▶ Tasks
1. Answer these questions about the runtime PM patch thread below, one answer per line, marked (a), (b), and (c):
(a) Which message does the patch remove?
(b) In the first false positive case, what does the log line at 184.984710 report?
(c) In the second case, what status does the rpm_status line show?
2. Pick up the runtime PM patch thread below after its last line and continue writing it.

▶ Text section
[PATCH] drm/xe: Kill missing outer runtime PM protection warning

Wed Sep 4 16:06:57 UTC 2024

On Wed, Sep 04, 2024 at 04:42:14PM +0100, Matthew Auld wrote:
> On 04/09/2024 16:03, Rodrigo Vivi wrote:
> > On Wed, Sep 04, 2024 at 01:49:47PM +0100, Matthew Auld wrote:
> > > On 03/09/2024 23:38, Rodrigo Vivi wrote:
> > > > This message was very useful to ensure that Xe was taking all
> > > > the needed outer runtime pm references. However, at this point
> > > > it is only a false positive. So, remove it.
> > > > 
> > > > False positive cases:
> > > > 
> > > > 1:
> > > > [184.983389] xe ...: [drm] Missing outer runtime PM protection
> > > > [snip]
> > > > [184.984096]  drm_ioctl+0x2cf/0x580 [drm]
> > > > [snip]
> > > > [184.984710] xe 0000:00:02.0: Runtime PM usage count underflow!
> > > > 
> > > > In this case the underflow is the problem since we are sure that
> > > > the ioctl is protected. But something else is abusing the 'put'
> > > > calls.
> > > > 
> > > > 2:
> > > > rpm_status:           0000:03:00.0 status=RPM_SUSPENDING
> > > > console:              xe_bo_evict_all (called from suspend)
> > > > xe_sched_job_create:  dev=0000:03:00.0, ...
> > > > xe_sched_job_exec:    dev=0000:03:00.0, ...
> > > > xe_pm_runtime_put:    dev=0000:03:00.0, ...
> > > > xe_sched_job_run:     dev=0000:03:00.0, ...
> > > > rpm_usage:            0000:03:00.0 flags-0 cnt-2  ...

▶ Supplied entries
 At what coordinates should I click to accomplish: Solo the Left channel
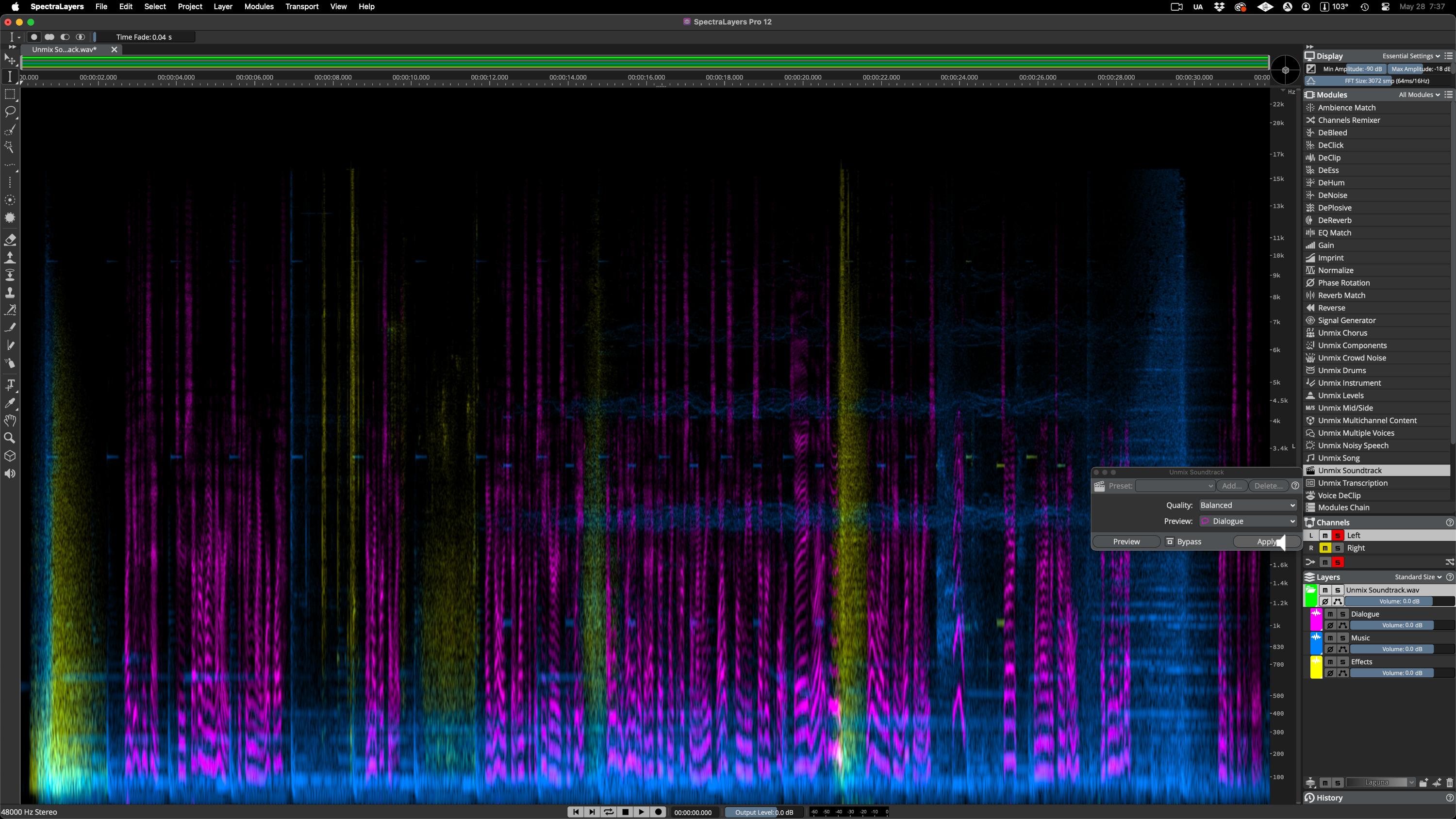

---

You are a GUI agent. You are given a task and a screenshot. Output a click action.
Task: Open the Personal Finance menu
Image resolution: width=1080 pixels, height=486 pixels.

▶ Responses
1.
(a) The "Missing outer runtime PM protection" warning.
(b) "Runtime PM usage count underflow!"
(c) status=RPM_SUSPENDING

2.
> > > > rpm_usage:            0000:03:00.0 flags-0 cnt-2  ...
> > > > rpm_usage:            0000:03:00.0 flags-0 cnt-2  ...
> > > > console:              xe 0000:03:00.0: [drm] Missing outer runtime
> > > > 		      	 	       	     	     PM protection
> > > > console:               xe_guc_ct_send+0x15/0x50 [xe]
> > > > console:               guc_exec_queue_run_job+0x1509/0x3950 [xe]
> > > > [snip]
> > > > console:               drm_sched_run_job_work+0x649/0xc20
> > > > 
> > > > At this point, BOs are getting evicted from VRAM with rpm
> > > > usage-counter = 2, but rpm status = SUSPENDING.
> > > > The xe->pm_callback_task won't be equal 'current' because this call is
> > > > coming from a work queue.
> > > > 
> > > > So, pm_runtime_get_if_active() will be called and return 0 because rpm
> > > > status != ACTIVE (but equal SUSPENDING).
> > > > 
> > > > The only way out is to just grab the reference and move on.
> > > > 
> > > > Cc: Matthew Brost <matthew.brost at intel.com>
> > > > Cc: Matthew Auld <matthew.auld at intel.com>
> > > > Cc: Thomas Hellström <thomas.hellstrom at linux.intel.com>
> > > > Signed-off-by: Rodrigo Vivi <rodrigo.vivi at intel.com>
> > > > ---
> > > >    drivers/gpu/drm/xe/xe_pm.c | 10 ++--------
> > > >    1 file changed, 2 insertions(+), 8 deletions(-)
> > > > 
> > > > diff --git a/drivers/gpu/drm/xe/xe_pm.c b/drivers/gpu/drm/xe/xe_pm.c
> > > > index da68cd689a96..e1a5e43b0f34 100644
> > > > --- a/drivers/gpu/drm/xe/xe_pm.c
> > > > +++ b/drivers/gpu/drm/xe/xe_pm.c
> > > > @@ -592,20 +592,14 @@ bool xe_pm_runtime_get_if_in_use(struct xe_device *xe)
> > > >     * xe_pm_runtime_get_noresume - Bump runtime PM usage counter without resuming
> > > >     * @xe: xe device instance
> > > >     *
> > > > - * This function should be used in inner places where it is surely already
> > > > + * This function should *only* be used in inner places where it is surely already
> > > >     * protected by outer-bound callers of `xe_pm_runtime_get`.
> > > > - * It will warn if not protected.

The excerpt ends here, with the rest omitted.